Researchers have developed a new imaging method that rapidly visualizes and identifies engineered nanoparticles in tissue, demonstrating a cost-effective means for nanomaterial analysis that may have potential health implications.

The use of nanoparticles in consumer products and industrial processes is growing, so studying the possible effects of exposure is critical to ensuring the health and safety of consumers, workers in the industry and even the environment. Particularly, the semiconductor industry makes use of metal oxide nanoparticles during production.

The material has been identified as having potential impact on the well-being of workers exposed, hence it is a key area for research. This is why the researchers chose to focus on metal oxide nanoparticles, studying how to locate them in ex vivo porcine skin tissue models. The results of their study was published in the journal Microscopy Research and Technique.

"By laying the groundwork for the most efficient means with which to visualize nano materials in great detail, we are able to better evaluate the health implications of these particles as they come into contact with humans in the work environment and beyond," said Mary Frame, one of the authors of the study.

Sara Brenner, also an author of the study, is of the belief that the imaging method they developed is a great improvement over the current standard, electron microscopy, which is not only time-consuming but also resource-intensive.

According to her, creating a quicker, more cost-effective alternative to electron microscopy can help relieve a bottleneck in nanoparticle research, and will also benefit other fields.

"We've only begun to scratch the surface of what it can do," said Brenner.
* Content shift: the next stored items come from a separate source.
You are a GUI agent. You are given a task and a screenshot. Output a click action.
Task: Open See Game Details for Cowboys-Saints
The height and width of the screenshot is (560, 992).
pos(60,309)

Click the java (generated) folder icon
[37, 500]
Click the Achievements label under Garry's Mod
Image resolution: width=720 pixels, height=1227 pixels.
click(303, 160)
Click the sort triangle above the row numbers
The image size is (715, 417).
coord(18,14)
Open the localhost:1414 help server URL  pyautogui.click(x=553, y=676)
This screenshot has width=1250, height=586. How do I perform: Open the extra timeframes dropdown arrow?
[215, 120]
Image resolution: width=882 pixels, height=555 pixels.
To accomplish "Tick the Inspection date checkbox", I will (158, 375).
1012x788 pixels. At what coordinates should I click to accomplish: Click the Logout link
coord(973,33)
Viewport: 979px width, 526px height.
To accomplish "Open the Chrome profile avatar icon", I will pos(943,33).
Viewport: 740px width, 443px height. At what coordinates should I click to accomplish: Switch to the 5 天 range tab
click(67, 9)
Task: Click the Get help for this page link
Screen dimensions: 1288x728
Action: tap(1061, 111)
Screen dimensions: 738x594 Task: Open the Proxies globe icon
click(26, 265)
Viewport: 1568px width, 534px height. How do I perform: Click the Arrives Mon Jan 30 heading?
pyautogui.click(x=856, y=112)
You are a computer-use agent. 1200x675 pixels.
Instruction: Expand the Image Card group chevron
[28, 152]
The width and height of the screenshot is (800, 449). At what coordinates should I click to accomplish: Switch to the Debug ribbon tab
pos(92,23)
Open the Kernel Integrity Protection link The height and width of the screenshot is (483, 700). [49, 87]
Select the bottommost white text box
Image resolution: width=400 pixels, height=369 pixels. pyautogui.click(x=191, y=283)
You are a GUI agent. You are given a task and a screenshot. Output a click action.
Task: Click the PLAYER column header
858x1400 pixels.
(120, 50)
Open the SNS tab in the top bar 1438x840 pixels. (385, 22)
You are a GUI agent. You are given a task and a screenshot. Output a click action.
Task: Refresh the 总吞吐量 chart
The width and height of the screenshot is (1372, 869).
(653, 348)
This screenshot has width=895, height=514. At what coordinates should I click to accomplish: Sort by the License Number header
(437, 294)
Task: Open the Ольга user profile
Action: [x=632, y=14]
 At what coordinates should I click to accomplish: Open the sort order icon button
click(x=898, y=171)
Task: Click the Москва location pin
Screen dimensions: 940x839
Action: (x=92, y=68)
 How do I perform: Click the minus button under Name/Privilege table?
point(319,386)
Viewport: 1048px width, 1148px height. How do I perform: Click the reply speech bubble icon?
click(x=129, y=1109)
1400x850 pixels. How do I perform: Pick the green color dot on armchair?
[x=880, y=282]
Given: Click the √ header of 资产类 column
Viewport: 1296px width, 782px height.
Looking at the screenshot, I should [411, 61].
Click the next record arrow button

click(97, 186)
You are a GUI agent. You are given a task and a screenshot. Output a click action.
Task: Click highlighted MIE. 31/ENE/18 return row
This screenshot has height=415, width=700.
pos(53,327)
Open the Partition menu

For the study, Frame provided all tissue samples imaged for research while imaging procedure itself was completed by Brenner and other researchers from the SUNY Polytechnic Institute. For the tissues to be imaged, a low-volume Franz chamber system was created, which enabled minute amounts of nanometal oxides to be used in detecting tissue penetration.

Other authors of the study include: Maria Del Pilar Sosa Peña, Adam Friedman, Abhishek Gottipati, Nicole Neu-Baker and Sahil Tahiliani.